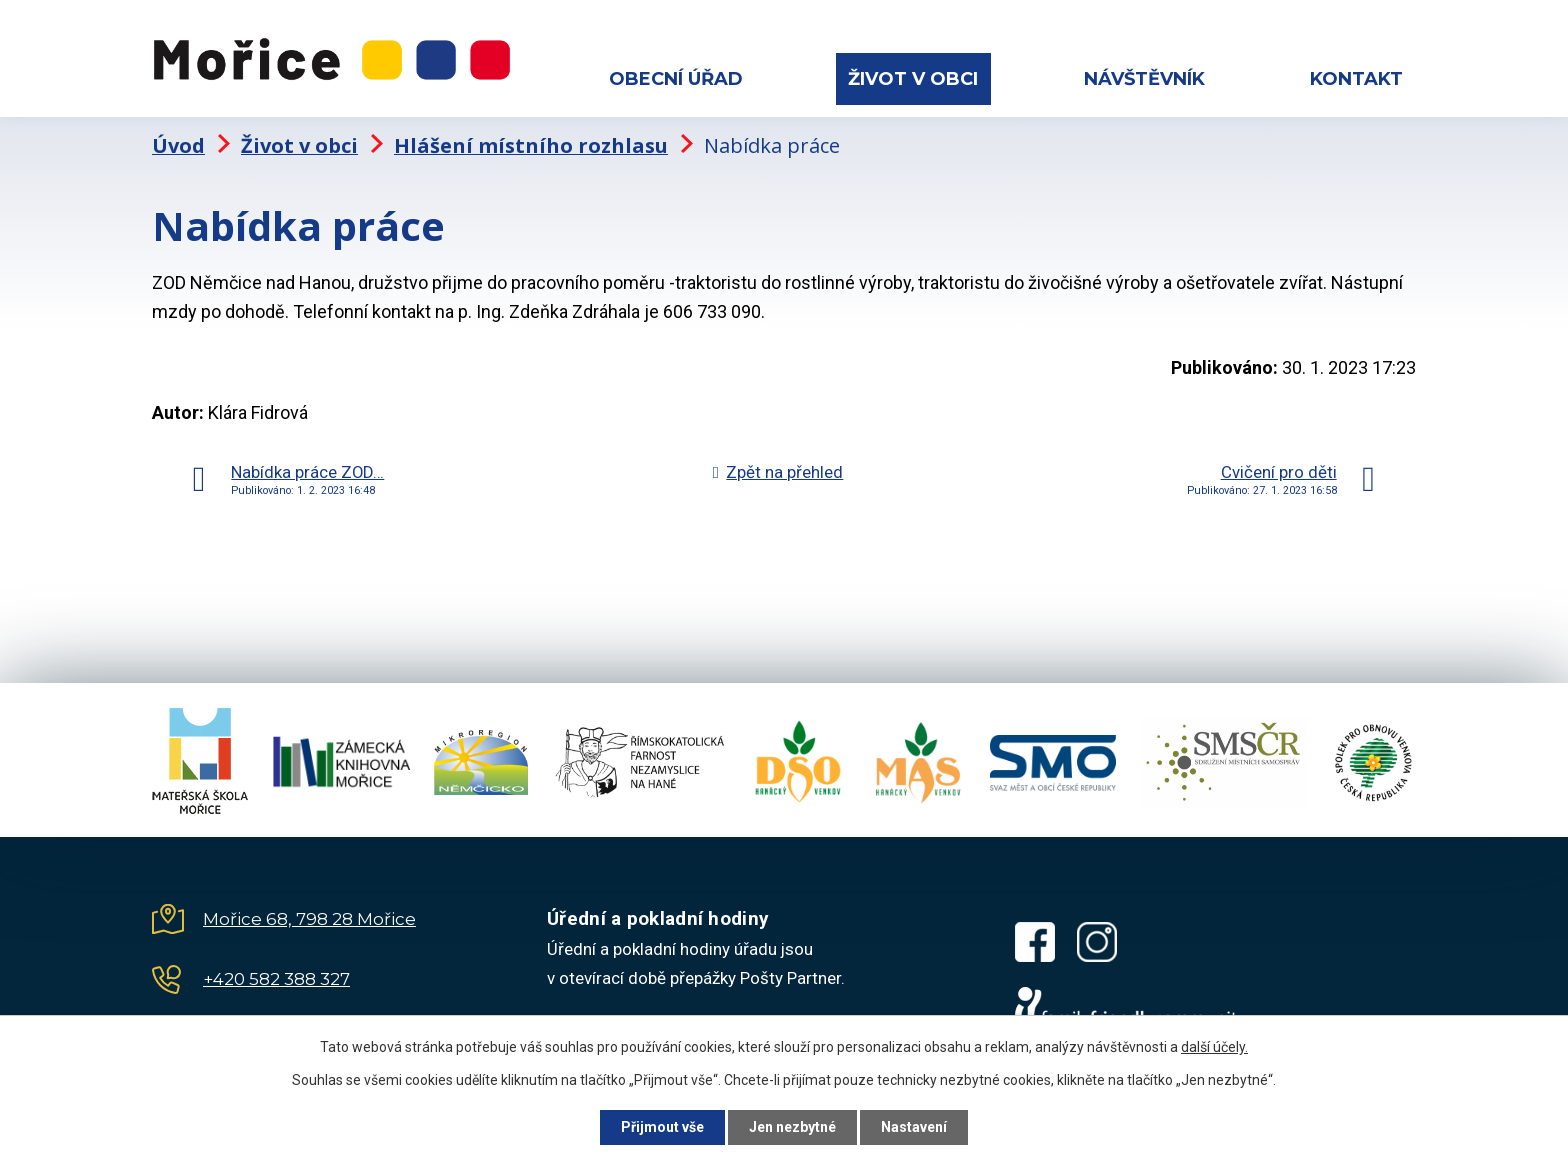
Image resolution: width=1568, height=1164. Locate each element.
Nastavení (914, 1127)
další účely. (1214, 1047)
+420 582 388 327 (276, 979)
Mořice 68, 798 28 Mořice (309, 919)
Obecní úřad (676, 79)
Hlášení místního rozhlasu (531, 145)
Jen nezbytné (792, 1127)
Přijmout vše (662, 1127)
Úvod (178, 145)
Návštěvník (1144, 79)
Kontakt (1356, 79)
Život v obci (913, 79)
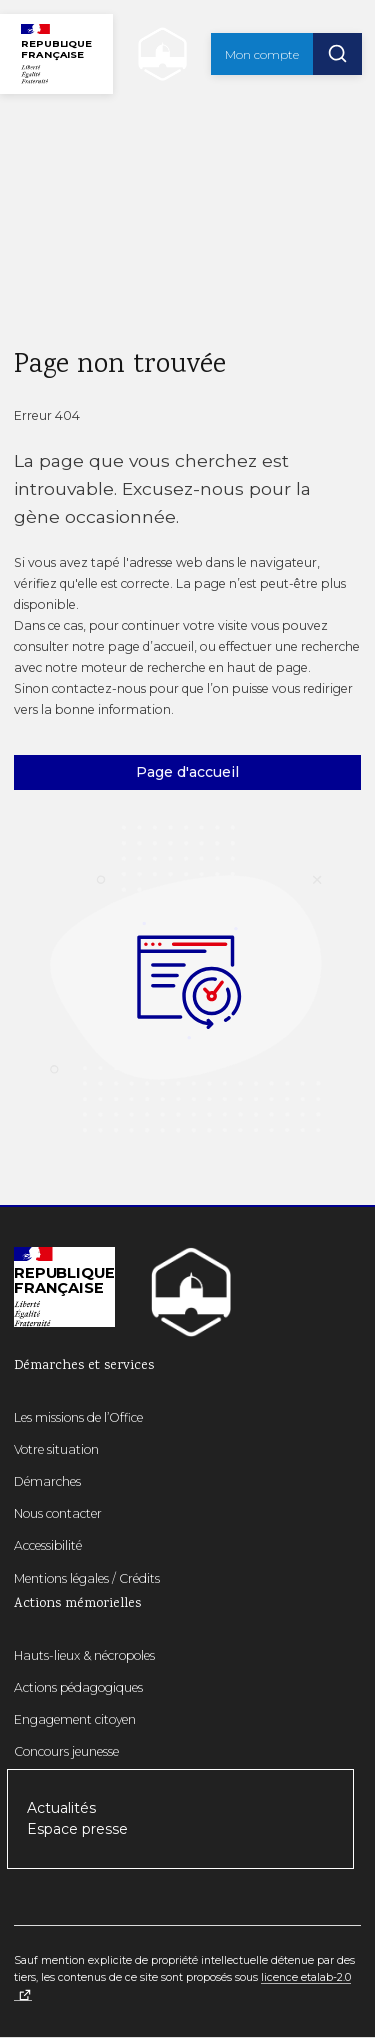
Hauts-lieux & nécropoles (84, 1655)
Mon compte (262, 54)
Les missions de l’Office (78, 1417)
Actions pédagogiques (78, 1687)
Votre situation (56, 1449)
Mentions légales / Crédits (87, 1578)
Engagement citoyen (75, 1719)
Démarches (47, 1481)
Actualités (61, 1808)
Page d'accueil (187, 772)
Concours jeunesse (66, 1751)
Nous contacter (58, 1513)
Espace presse (77, 1829)
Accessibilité (48, 1545)
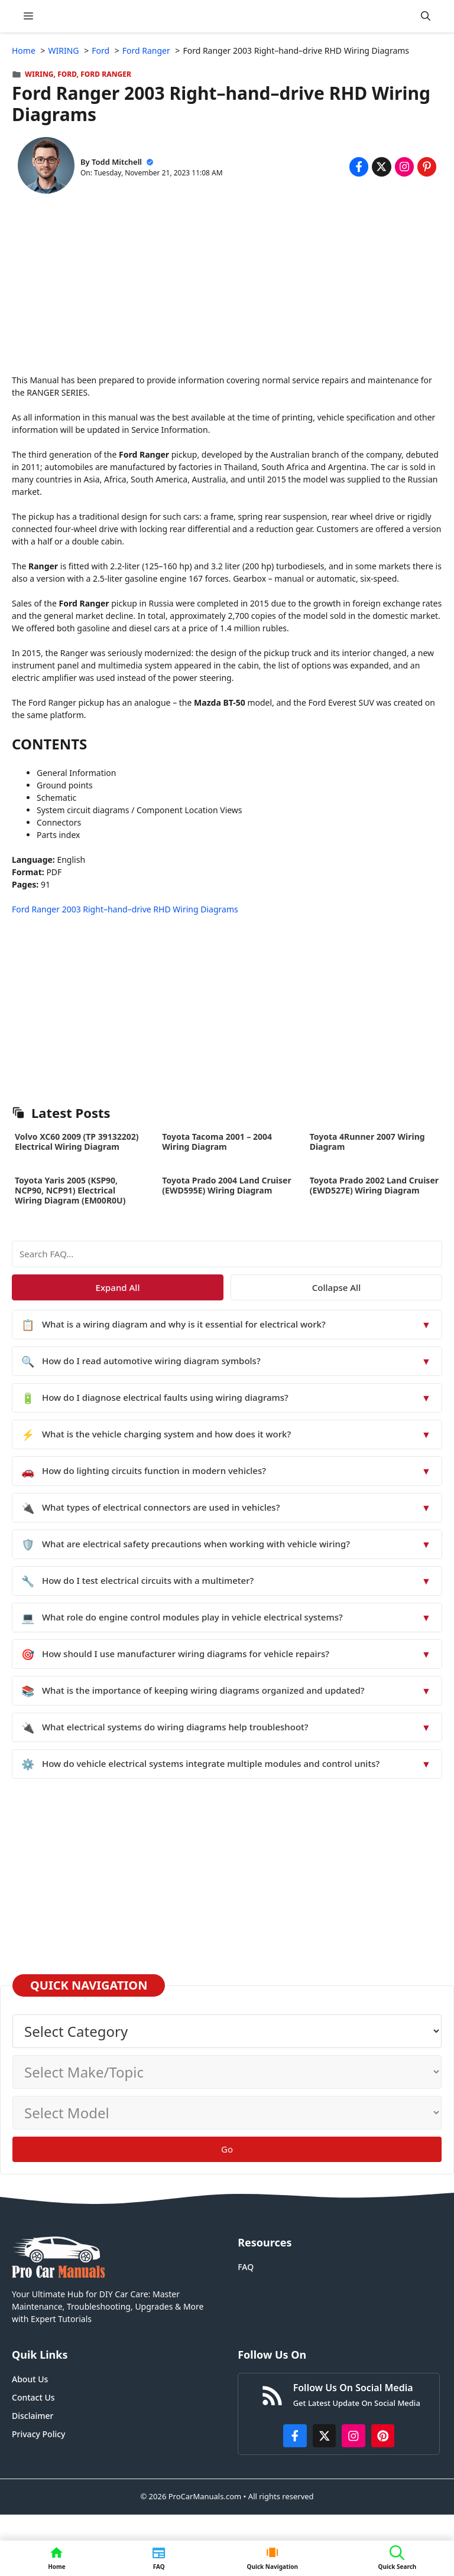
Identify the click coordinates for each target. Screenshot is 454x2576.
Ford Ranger (105, 74)
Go (227, 2149)
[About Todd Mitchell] (46, 167)
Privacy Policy (38, 2434)
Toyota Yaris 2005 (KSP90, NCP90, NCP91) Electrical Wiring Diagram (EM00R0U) (70, 1190)
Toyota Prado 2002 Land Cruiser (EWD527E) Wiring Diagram (374, 1185)
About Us (30, 2379)
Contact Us (33, 2397)
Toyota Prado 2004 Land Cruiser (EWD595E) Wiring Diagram (226, 1185)
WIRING (39, 74)
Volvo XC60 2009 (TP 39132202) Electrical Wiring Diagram (77, 1141)
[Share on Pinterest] (426, 166)
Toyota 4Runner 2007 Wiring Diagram (367, 1141)
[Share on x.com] (381, 166)
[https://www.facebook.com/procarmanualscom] (295, 2436)
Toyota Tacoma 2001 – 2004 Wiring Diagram (217, 1141)
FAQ (246, 2266)
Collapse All (336, 1287)
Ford (66, 74)
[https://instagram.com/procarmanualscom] (353, 2436)
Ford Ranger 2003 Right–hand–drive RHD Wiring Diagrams (125, 909)
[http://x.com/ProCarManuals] (324, 2436)
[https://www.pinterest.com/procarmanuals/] (383, 2436)
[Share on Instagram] (404, 166)
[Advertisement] (227, 291)
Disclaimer (32, 2415)
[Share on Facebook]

+===+

> Aim of the exercise:
Reproduce the material above with every occurrence of "Collapse All" replaced by "Expand All" and all else unchanged. Omit the pictures from your answer.

> Answer to this problem:
Image resolution: width=1568, height=1164. Locate each element.
Nastavení (914, 1127)
další účely. (1214, 1047)
+420 582 388 327 (276, 979)
Mořice 68, 798 28 Mořice (309, 919)
Obecní úřad (676, 79)
Hlášení místního rozhlasu (531, 145)
Jen nezbytné (792, 1127)
Přijmout vše (662, 1127)
Úvod (178, 145)
Návštěvník (1144, 79)
Kontakt (1356, 79)
Život v obci (913, 79)
Hauts-lieux & nécropoles (84, 1655)
Mon compte (262, 54)
Les missions de l’Office (78, 1417)
Actions pédagogiques (78, 1687)
Votre situation (56, 1449)
Mentions légales / Crédits (87, 1578)
Engagement citoyen (75, 1719)
Démarches (47, 1481)
Actualités (61, 1808)
Page d'accueil (187, 772)
Concours jeunesse (66, 1751)
Nous contacter (58, 1513)
Espace presse (77, 1829)
Accessibilité (48, 1545)
Identify the click coordinates for each target. Screenshot is 454x2576.
Ford Ranger (105, 74)
Go (227, 2149)
[About Todd Mitchell] (46, 167)
Privacy Policy (38, 2434)
Toyota Yaris 2005 (KSP90, NCP90, NCP91) Electrical Wiring Diagram (EM00R0U) (70, 1190)
Toyota Prado 2002 Land Cruiser (EWD527E) Wiring Diagram (374, 1185)
About Us (30, 2379)
Contact Us (33, 2397)
Toyota Prado 2004 Land Cruiser (EWD595E) Wiring Diagram (226, 1185)
WIRING (39, 74)
Volvo XC60 2009 (TP 39132202) Electrical Wiring Diagram (77, 1141)
[Share on Pinterest] (426, 166)
Toyota 4Runner 2007 Wiring Diagram (367, 1141)
[Share on x.com] (381, 166)
[https://www.facebook.com/procarmanualscom] (295, 2436)
Toyota Tacoma 2001 – 2004 Wiring Diagram (217, 1141)
FAQ (246, 2266)
Expand All (336, 1287)
Ford (66, 74)
[https://instagram.com/procarmanualscom] (353, 2436)
Ford Ranger 2003 Right–hand–drive RHD Wiring Diagrams (125, 909)
[http://x.com/ProCarManuals] (324, 2436)
[https://www.pinterest.com/procarmanuals/] (383, 2436)
[Share on Instagram] (404, 166)
[Advertisement] (227, 291)
Disclaimer (32, 2415)
[Share on Facebook]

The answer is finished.